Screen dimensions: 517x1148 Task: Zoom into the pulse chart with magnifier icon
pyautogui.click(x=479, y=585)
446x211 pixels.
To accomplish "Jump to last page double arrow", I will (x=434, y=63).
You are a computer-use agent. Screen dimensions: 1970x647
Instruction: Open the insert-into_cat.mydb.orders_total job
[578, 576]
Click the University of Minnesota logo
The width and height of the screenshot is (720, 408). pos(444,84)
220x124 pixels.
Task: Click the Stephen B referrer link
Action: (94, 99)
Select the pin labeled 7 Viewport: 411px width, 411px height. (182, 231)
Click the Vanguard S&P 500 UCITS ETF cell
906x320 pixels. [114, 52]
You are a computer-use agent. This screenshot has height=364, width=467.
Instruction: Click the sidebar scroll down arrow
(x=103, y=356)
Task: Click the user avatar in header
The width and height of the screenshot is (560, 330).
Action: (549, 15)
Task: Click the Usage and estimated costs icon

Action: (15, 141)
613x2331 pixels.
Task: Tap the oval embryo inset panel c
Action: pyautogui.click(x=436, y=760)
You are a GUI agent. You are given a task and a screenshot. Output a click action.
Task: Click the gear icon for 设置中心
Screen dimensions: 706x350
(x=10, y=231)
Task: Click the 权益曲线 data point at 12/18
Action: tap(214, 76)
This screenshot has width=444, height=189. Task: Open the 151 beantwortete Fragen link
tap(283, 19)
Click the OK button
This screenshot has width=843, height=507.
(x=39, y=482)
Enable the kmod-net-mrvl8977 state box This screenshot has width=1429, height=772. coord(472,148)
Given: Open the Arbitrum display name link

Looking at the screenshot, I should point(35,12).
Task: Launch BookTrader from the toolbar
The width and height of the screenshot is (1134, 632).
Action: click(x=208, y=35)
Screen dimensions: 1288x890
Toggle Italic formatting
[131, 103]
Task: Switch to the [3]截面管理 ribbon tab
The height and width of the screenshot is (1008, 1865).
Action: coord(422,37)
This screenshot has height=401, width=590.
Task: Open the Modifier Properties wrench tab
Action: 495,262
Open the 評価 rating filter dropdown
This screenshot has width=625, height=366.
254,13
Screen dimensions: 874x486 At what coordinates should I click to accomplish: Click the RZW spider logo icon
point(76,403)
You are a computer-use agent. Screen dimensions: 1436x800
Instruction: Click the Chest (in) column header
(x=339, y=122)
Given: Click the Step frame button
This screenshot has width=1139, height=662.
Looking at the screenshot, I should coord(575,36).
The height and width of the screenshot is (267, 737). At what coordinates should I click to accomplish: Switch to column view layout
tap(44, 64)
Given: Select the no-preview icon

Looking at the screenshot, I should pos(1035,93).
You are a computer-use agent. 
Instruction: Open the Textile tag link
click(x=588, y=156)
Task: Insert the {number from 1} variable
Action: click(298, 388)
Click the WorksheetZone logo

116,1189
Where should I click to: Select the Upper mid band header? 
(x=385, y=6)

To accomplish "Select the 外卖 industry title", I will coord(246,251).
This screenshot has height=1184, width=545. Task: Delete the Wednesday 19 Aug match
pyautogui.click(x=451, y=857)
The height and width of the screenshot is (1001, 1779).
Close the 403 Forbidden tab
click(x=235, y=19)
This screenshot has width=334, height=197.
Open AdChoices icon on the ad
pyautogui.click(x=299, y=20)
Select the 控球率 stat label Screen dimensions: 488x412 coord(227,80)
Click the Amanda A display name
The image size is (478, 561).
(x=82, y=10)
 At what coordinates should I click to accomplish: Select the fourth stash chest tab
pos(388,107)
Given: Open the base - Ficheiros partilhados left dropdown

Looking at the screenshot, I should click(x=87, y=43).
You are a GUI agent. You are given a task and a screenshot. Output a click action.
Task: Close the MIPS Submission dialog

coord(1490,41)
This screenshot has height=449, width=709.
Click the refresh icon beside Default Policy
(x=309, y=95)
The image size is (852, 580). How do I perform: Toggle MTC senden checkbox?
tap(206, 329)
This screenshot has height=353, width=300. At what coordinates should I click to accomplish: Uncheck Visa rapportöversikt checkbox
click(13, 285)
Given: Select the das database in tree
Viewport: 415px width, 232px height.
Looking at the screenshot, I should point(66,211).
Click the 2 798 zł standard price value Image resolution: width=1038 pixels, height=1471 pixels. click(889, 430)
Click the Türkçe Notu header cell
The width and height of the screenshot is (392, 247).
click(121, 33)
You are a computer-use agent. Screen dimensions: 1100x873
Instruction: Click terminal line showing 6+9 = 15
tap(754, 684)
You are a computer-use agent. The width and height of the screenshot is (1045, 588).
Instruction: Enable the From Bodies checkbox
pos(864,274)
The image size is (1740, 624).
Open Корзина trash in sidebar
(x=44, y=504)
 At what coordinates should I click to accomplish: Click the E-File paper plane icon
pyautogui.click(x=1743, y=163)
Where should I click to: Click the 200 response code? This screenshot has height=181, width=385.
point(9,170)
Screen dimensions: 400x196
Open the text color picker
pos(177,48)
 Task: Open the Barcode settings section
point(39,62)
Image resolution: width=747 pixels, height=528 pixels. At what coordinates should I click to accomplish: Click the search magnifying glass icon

---

Exercise description.
Reproduce the full listing above, keeping every line intact.

Response area.
Screen dimensions: 517x1148 Task: Zoom into the pulse chart with magnifier icon
pyautogui.click(x=479, y=585)
446x211 pixels.
To accomplish "Jump to last page double arrow", I will (x=434, y=63).
You are a computer-use agent. Screen dimensions: 1970x647
Instruction: Open the insert-into_cat.mydb.orders_total job
[578, 576]
Click the University of Minnesota logo
The width and height of the screenshot is (720, 408). pos(444,84)
220x124 pixels.
Task: Click the Stephen B referrer link
Action: (94, 99)
Select the pin labeled 7 Viewport: 411px width, 411px height. (182, 231)
Click the Vanguard S&P 500 UCITS ETF cell
906x320 pixels. [114, 52]
You are a computer-use agent. This screenshot has height=364, width=467.
Instruction: Click the sidebar scroll down arrow
(x=103, y=356)
Task: Click the user avatar in header
The width and height of the screenshot is (560, 330).
Action: (549, 15)
Task: Click the Usage and estimated costs icon

Action: (15, 141)
613x2331 pixels.
Task: Tap the oval embryo inset panel c
Action: pyautogui.click(x=436, y=760)
You are a GUI agent. You are given a task and a screenshot. Output a click action.
Task: Click the gear icon for 设置中心
Screen dimensions: 706x350
(x=10, y=231)
Task: Click the 权益曲线 data point at 12/18
Action: tap(214, 76)
This screenshot has width=444, height=189. Task: Open the 151 beantwortete Fragen link
tap(283, 19)
Click the OK button
This screenshot has width=843, height=507.
(x=39, y=482)
Enable the kmod-net-mrvl8977 state box This screenshot has width=1429, height=772. coord(472,148)
Given: Open the Arbitrum display name link

Looking at the screenshot, I should point(35,12).
Task: Launch BookTrader from the toolbar
The width and height of the screenshot is (1134, 632).
Action: click(x=208, y=35)
Screen dimensions: 1288x890
Toggle Italic formatting
[131, 103]
Task: Switch to the [3]截面管理 ribbon tab
The height and width of the screenshot is (1008, 1865).
Action: coord(422,37)
This screenshot has height=401, width=590.
Task: Open the Modifier Properties wrench tab
Action: 495,262
Open the 評価 rating filter dropdown
This screenshot has width=625, height=366.
254,13
Screen dimensions: 874x486 At what coordinates should I click to accomplish: Click the RZW spider logo icon
point(76,403)
You are a computer-use agent. Screen dimensions: 1436x800
Instruction: Click the Chest (in) column header
(x=339, y=122)
Given: Click the Step frame button
This screenshot has width=1139, height=662.
Looking at the screenshot, I should coord(575,36).
The height and width of the screenshot is (267, 737). At what coordinates should I click to accomplish: Switch to column view layout
tap(44, 64)
Given: Select the no-preview icon

Looking at the screenshot, I should pos(1035,93).
You are a computer-use agent. 
Instruction: Open the Textile tag link
click(x=588, y=156)
Task: Insert the {number from 1} variable
Action: click(298, 388)
Click the WorksheetZone logo

116,1189
Where should I click to: Select the Upper mid band header? 
(x=385, y=6)

To accomplish "Select the 外卖 industry title", I will coord(246,251).
This screenshot has height=1184, width=545. Task: Delete the Wednesday 19 Aug match
pyautogui.click(x=451, y=857)
The height and width of the screenshot is (1001, 1779).
Close the 403 Forbidden tab
click(x=235, y=19)
This screenshot has width=334, height=197.
Open AdChoices icon on the ad
pyautogui.click(x=299, y=20)
Select the 控球率 stat label Screen dimensions: 488x412 coord(227,80)
Click the Amanda A display name
The image size is (478, 561).
(x=82, y=10)
 At what coordinates should I click to accomplish: Select the fourth stash chest tab
pos(388,107)
Given: Open the base - Ficheiros partilhados left dropdown

Looking at the screenshot, I should click(x=87, y=43).
You are a GUI agent. You are given a task and a screenshot. Output a click action.
Task: Close the MIPS Submission dialog

coord(1490,41)
This screenshot has height=449, width=709.
Click the refresh icon beside Default Policy
(x=309, y=95)
The image size is (852, 580). How do I perform: Toggle MTC senden checkbox?
tap(206, 329)
This screenshot has height=353, width=300. At what coordinates should I click to accomplish: Uncheck Visa rapportöversikt checkbox
click(13, 285)
Given: Select the das database in tree
Viewport: 415px width, 232px height.
Looking at the screenshot, I should point(66,211).
Click the 2 798 zł standard price value Image resolution: width=1038 pixels, height=1471 pixels. click(889, 430)
Click the Türkçe Notu header cell
The width and height of the screenshot is (392, 247).
click(121, 33)
You are a computer-use agent. Screen dimensions: 1100x873
Instruction: Click terminal line showing 6+9 = 15
tap(754, 684)
You are a computer-use agent. The width and height of the screenshot is (1045, 588).
Instruction: Enable the From Bodies checkbox
pos(864,274)
The image size is (1740, 624).
Open Корзина trash in sidebar
(x=44, y=504)
 At what coordinates should I click to accomplish: Click the E-File paper plane icon
pyautogui.click(x=1743, y=163)
Where should I click to: Click the 200 response code? This screenshot has height=181, width=385.
point(9,170)
Screen dimensions: 400x196
Open the text color picker
pos(177,48)
 Task: Open the Barcode settings section
point(39,62)
Image resolution: width=747 pixels, height=528 pixels. At what coordinates should I click to accomplish: Click the search magnifying glass icon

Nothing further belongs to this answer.